Learning: In jigsaw classroom and tinkering activities (Figure 8), learners get to know the construction kit and learn about CS concepts and how to program Arduino; they create posters for the classroom; each student group holds one expert for each type of components (analog sensors, digital sensors, servo motors, etc.).

Tinkering and exploring the tools.
Figure 8

Tinkering and exploring the tools.

Creating: In groups, pupils work autonomously and create their own interactive objects (Figure 9); classmates and posters help, the teacher only intervenes when necessary.

Students work on their projects.
Figure 9

Students work on their projects.

Exhibition and reflection: Pupils present and explain their projects and discuss their experience with the classmates and their teacher.

This approach to physical computing in the classroom was tested, evaluated and refined in many iterations over a four-year period and adapted by many teachers in various settings. Contexts that teachers used include smart city, smart home, interactive art, interactive games and saving resources, among others.

3.3 Evaluation of the concept

CS education research is concerned with the questions, which competencies learners gain when and how. Besides the educational content preparation of the subject matter, this includes the development of appropriate tools, media and other resources for CS education. Tool development is usually driven by the idea of solving a certain problem, for example reducing the complexity of mighty tools for the purpose of better learning, for other educational reasons, such as supporting a certain paradigm, triggering motivation and creativity or for pursuing methodological goals. CS education research identifies needs and evaluates the success of new developments to ensure that they actually support learning and fulfil their intended purpose.

The accompanying research of the My Interactive Garden project focused on the evaluation of the settings with regard to the original objectives:

  • minimize entrance barriers

  • emphasize computing principles and basics of embedded systems

  • motivate and excite students

  • trigger creativity

In general, our data shows that the original MyIG lesson series reaches its goal to facilitate the creation of interactive objects. However, if contents are not explicitly taught, students only gain a superficial understanding [18]. Thus, during the project iterations, the material was refined and explicit learning phases were included. In terms of motivation, as explained more detailed in [20], we used a short scale of intrinsic motivation (KIM, [31]) in ex-ante and ex-post evaluations. Overall scores were calculated by summing the mean values of the subscales pressure, competence and freedom of choice and subtracting the mean of the subscale pressure/tension. Also, the values of the single subscales were compared. We found indicators that outsiders in terms of computer use seem to benefit more from the project than insiders, i. e. that students who are not interested in computer science and often perceived the contents as nebulous and hard to understand showed higher intrinsic motivation in MyIG activities, than those who were already interested in the subject. Both groups showed higher motivation than in other computer science classroom activities (Figure 10).
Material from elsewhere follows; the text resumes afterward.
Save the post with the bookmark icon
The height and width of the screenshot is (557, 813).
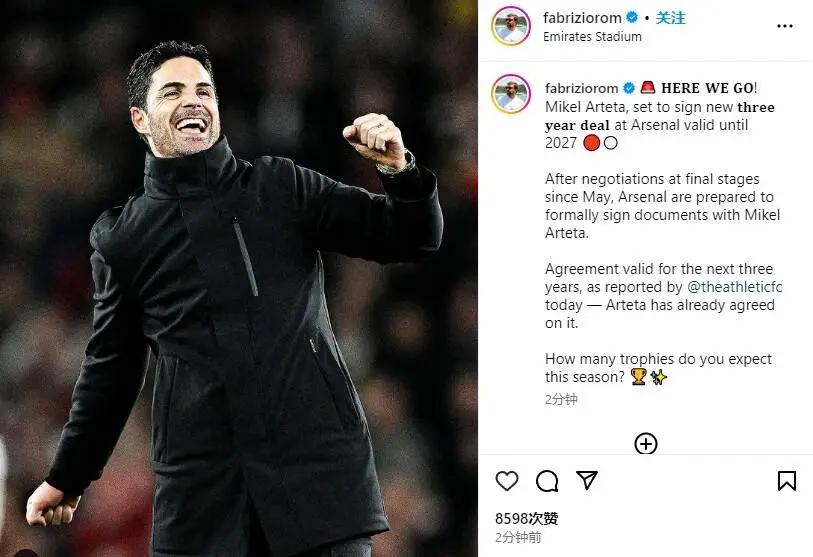tap(787, 481)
Our overarching research on physical computing in general also deals with the following four dimensions: scientific clarification of real-world innovations (e. g. embedded systems, cyber-physical systems, Internet of Things), educational content preparation (e. g. identification of relevant concepts and ideas), development of learning and teaching scenarios (e. g. resources and media, contexts, best practice examples) and investigation in the classroom (e. g. learning outcomes, lesson planning, problems and solutions). Thus, it not only evaluates the setting described above, but investigates the application and effects of physical computing teaching in various settings. For the evaluation of the settings, we focused on the categories of the Berlin Model developed by Heimann, as it is widely accepted and covers many aspects of lesson planning [30]. In this understanding, all decisions for learning scenarios depend on conditional factors and lead to consequences. Pre-conditions often are out of a teacher’s range, although, of course, they need to be considered when planning lessons or teaching units. Thus, in addition to analysing the overall process, as a starting point we investigated how teachers adjusted their lessons with respect to the decision areas intentions, contents, methods and media. We also included context as a category, as learning in authentic contexts helps to motivate students, shows real-world applications for otherwise often abstract topics and offers anchor points to build on prior knowledge [1]. We identified aspects that all teachers included and dimensions of adjustment to the particular classroom settings (Figure 11).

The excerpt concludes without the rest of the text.